Requirement — How many lines in the records below hold the string "agent"? Answer with the number alone.

Stored data:
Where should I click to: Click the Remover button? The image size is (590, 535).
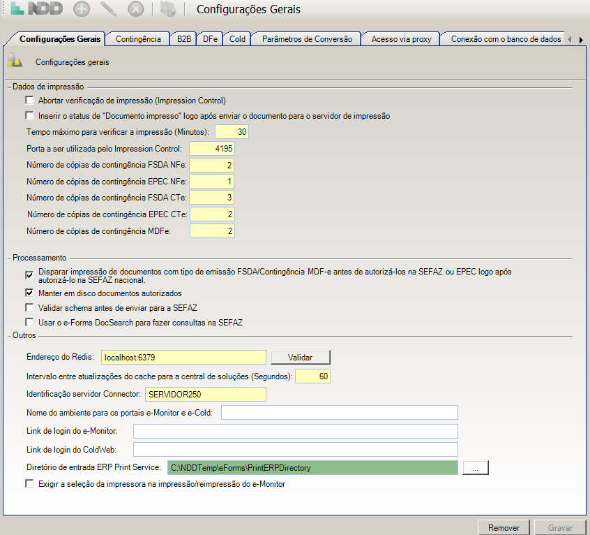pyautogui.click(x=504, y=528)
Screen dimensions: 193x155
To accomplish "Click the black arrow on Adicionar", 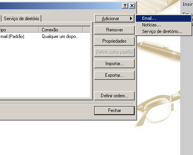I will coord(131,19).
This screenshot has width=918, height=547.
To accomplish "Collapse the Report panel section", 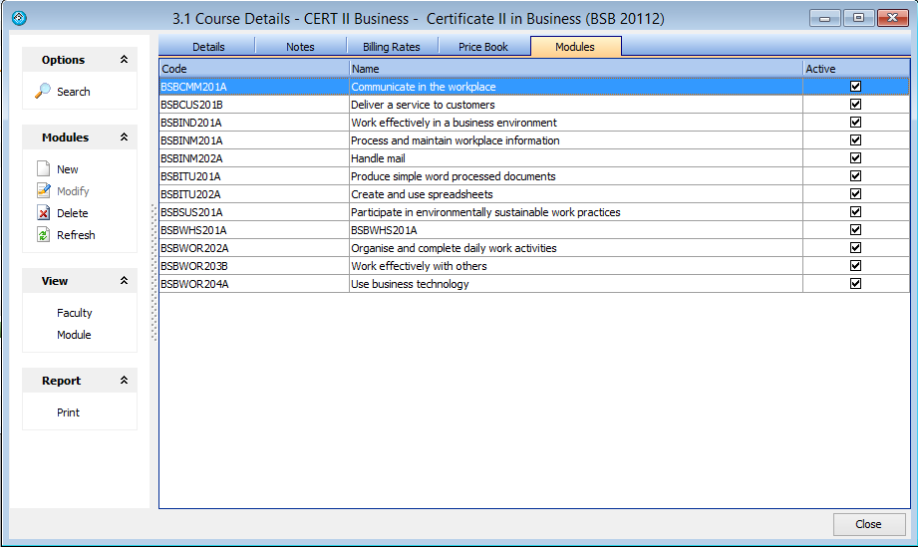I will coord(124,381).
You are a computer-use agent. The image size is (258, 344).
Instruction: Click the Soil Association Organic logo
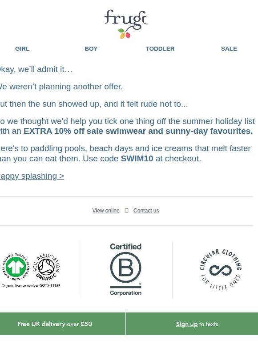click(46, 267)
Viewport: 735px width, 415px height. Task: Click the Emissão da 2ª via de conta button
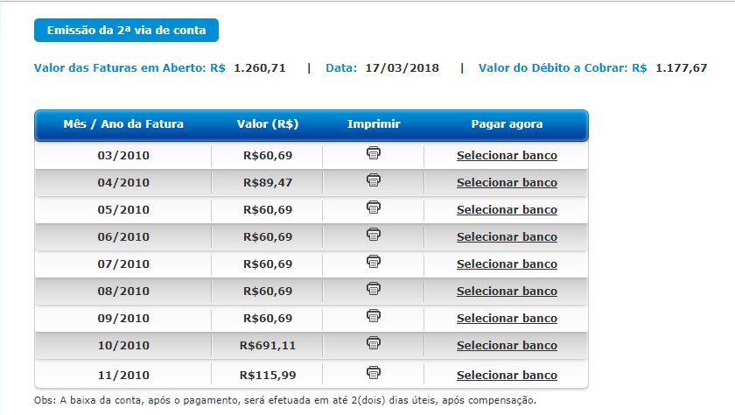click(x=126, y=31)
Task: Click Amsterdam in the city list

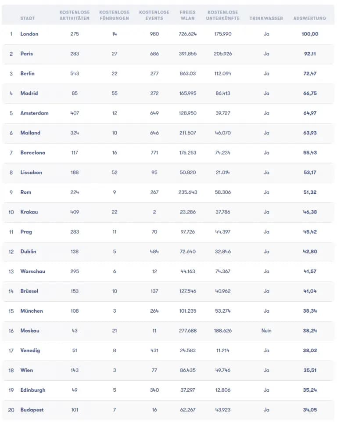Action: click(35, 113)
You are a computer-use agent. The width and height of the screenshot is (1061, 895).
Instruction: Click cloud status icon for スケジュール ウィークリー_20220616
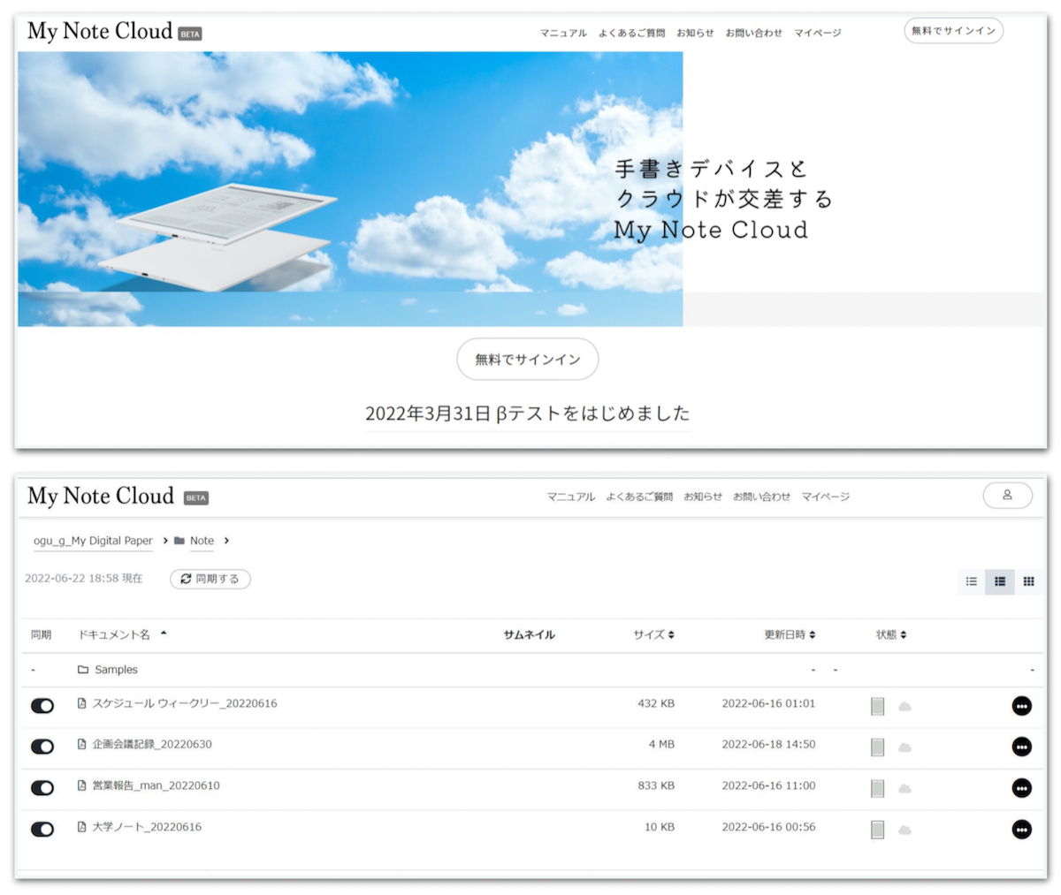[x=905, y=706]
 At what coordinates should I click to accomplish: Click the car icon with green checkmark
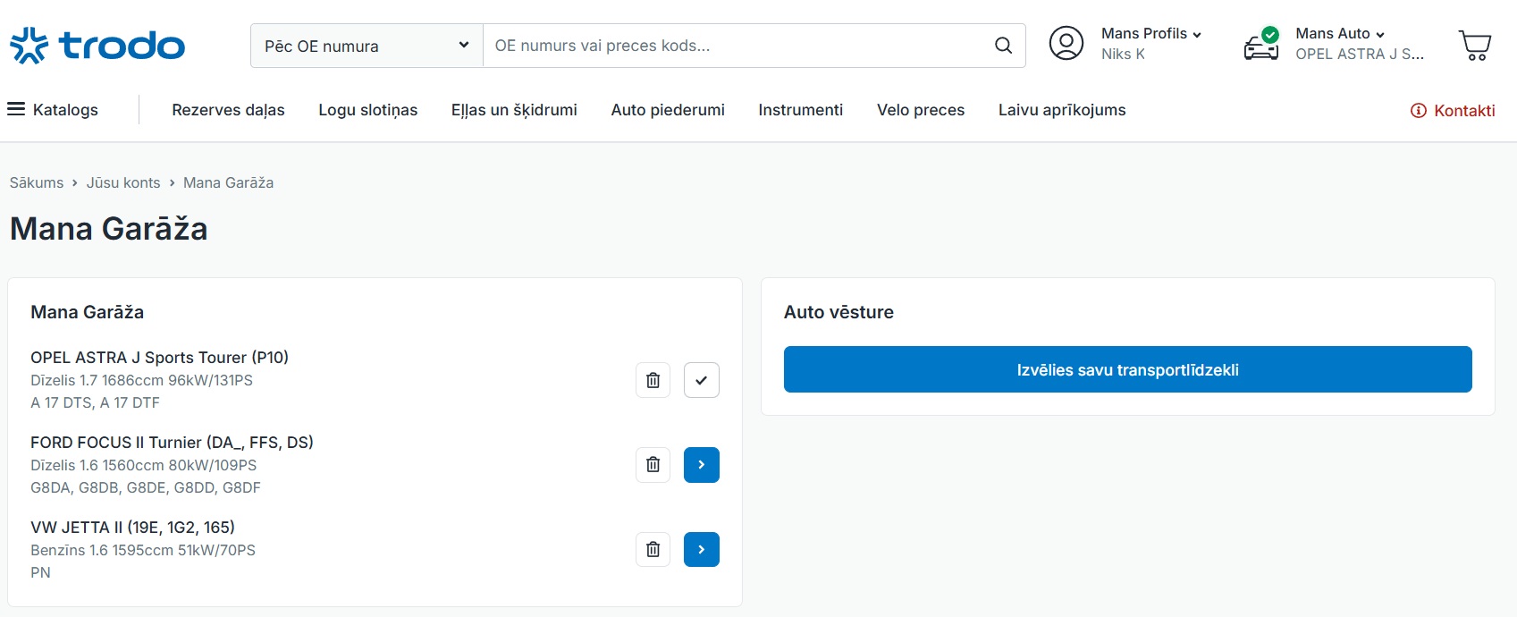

Solution to this problem — 2